A bistatic multiple-Doppler network consists of one traditional transmitting Doppler radar and one or more passive, nontransmitting, nonscanning radar receivers at remote sites. Multiple bistatic receivers provide multiple-look angles at a volume of weather in the same manner as multiple Doppler radars do. The Doppler shifts of the radiation scattered obliquely by the raindrops toward the passive remote receiver can be measured. Then, with two or more Doppler measurements from different viewpoints, several techniques can be used for determining the full wind field over a particular area (Wurman et al. 1993; Protat and Zawadzki 1999).

The McGill University Bistatic Network has been implemented in collaboration with the University of Oklahoma and the National Center for Atmospheric Research. It became operational by the end of 1995 and has been operating almost continuously since then with a satisfactory stability. It consists of the McGill S-band scanning Doppler radar located 30 km west of downtown Montreal, and two bistatic receivers located south and northwest of the Island of Montreal (see configuration in Fig. 1 ).

A bistatic radar system uses a single source of illumination; thus, observations of individual storm regions by the transmitter and the bistatic receivers are taken simultaneously. This is not the case of the monostatic multi-Doppler radar system, unless a synchronized scanning is used. Radial velocities are not measured simultaneously but are separated in time up to the few minutes required for each radar to scan a given volume. In convective environments, significant storm feature evolution can occur between these measurements.

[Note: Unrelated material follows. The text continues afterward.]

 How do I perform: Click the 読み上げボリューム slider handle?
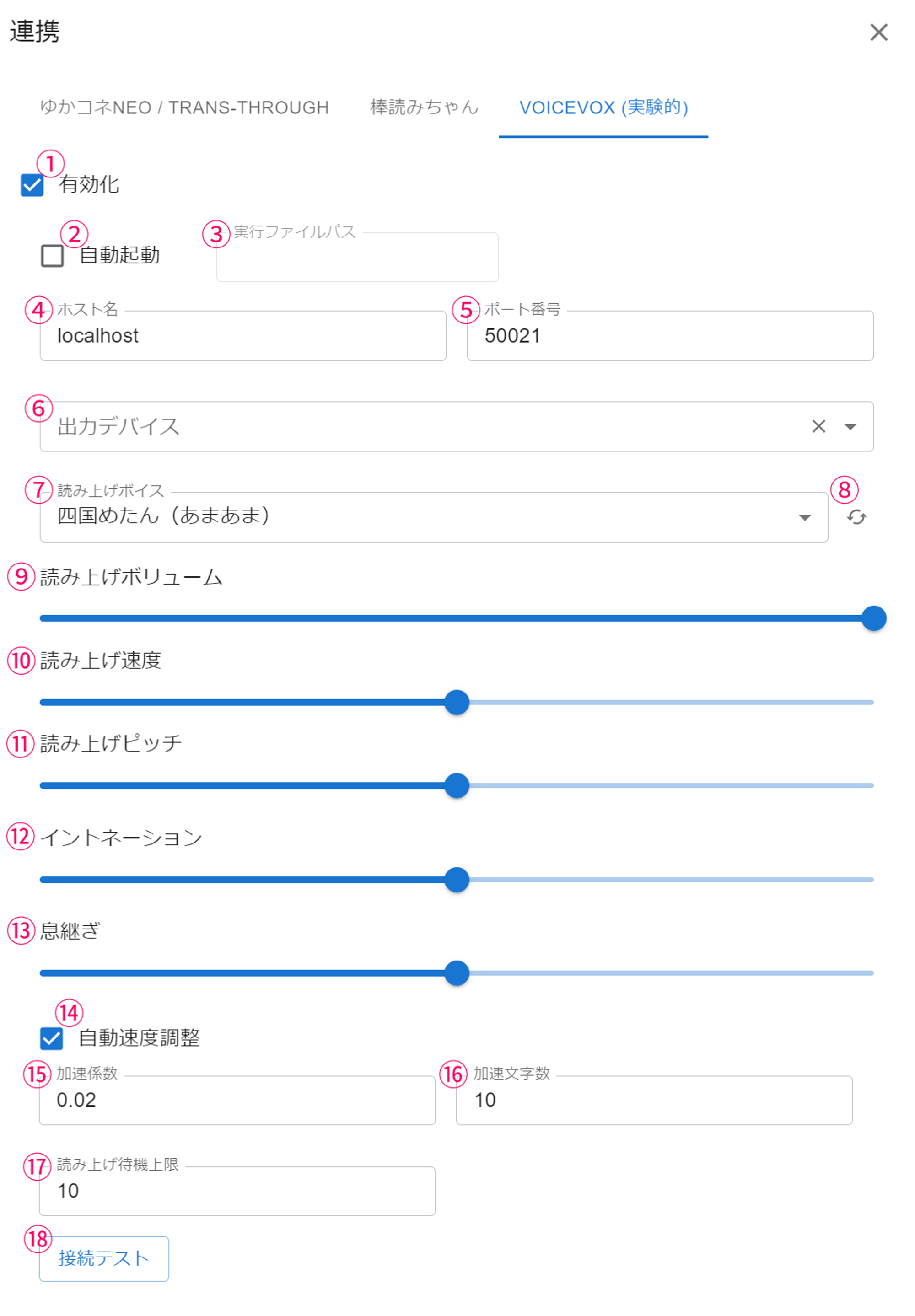(874, 618)
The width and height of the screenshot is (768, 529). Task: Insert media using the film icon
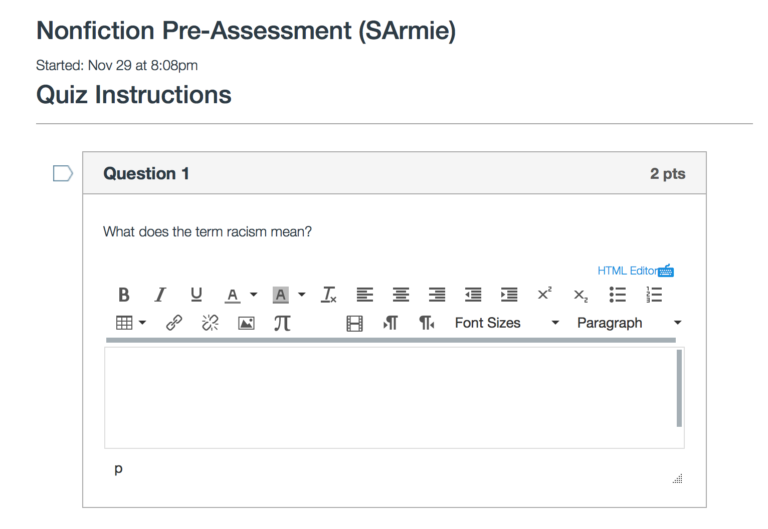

There are some disadvantages in the bistatic radar approach as compared to the multiple-Doppler measurements. The use of low-gain receiving antenna can cause the receiving sites to be less sensitive (near 15 dB less) than the traditional high-gain radars at comparable range. In addition, the wide viewing angle of the antenna can cause the bistatic receivers to be more sensitive to multiple scattering contamination and sidelobe contamination. The success of the prototype system (Wurman 1994) suggested that the above limitations are often not serious. However, operational experience with the bistatic network at McGill University suggested sidelobe contamination (SICO) should be given serious consideration.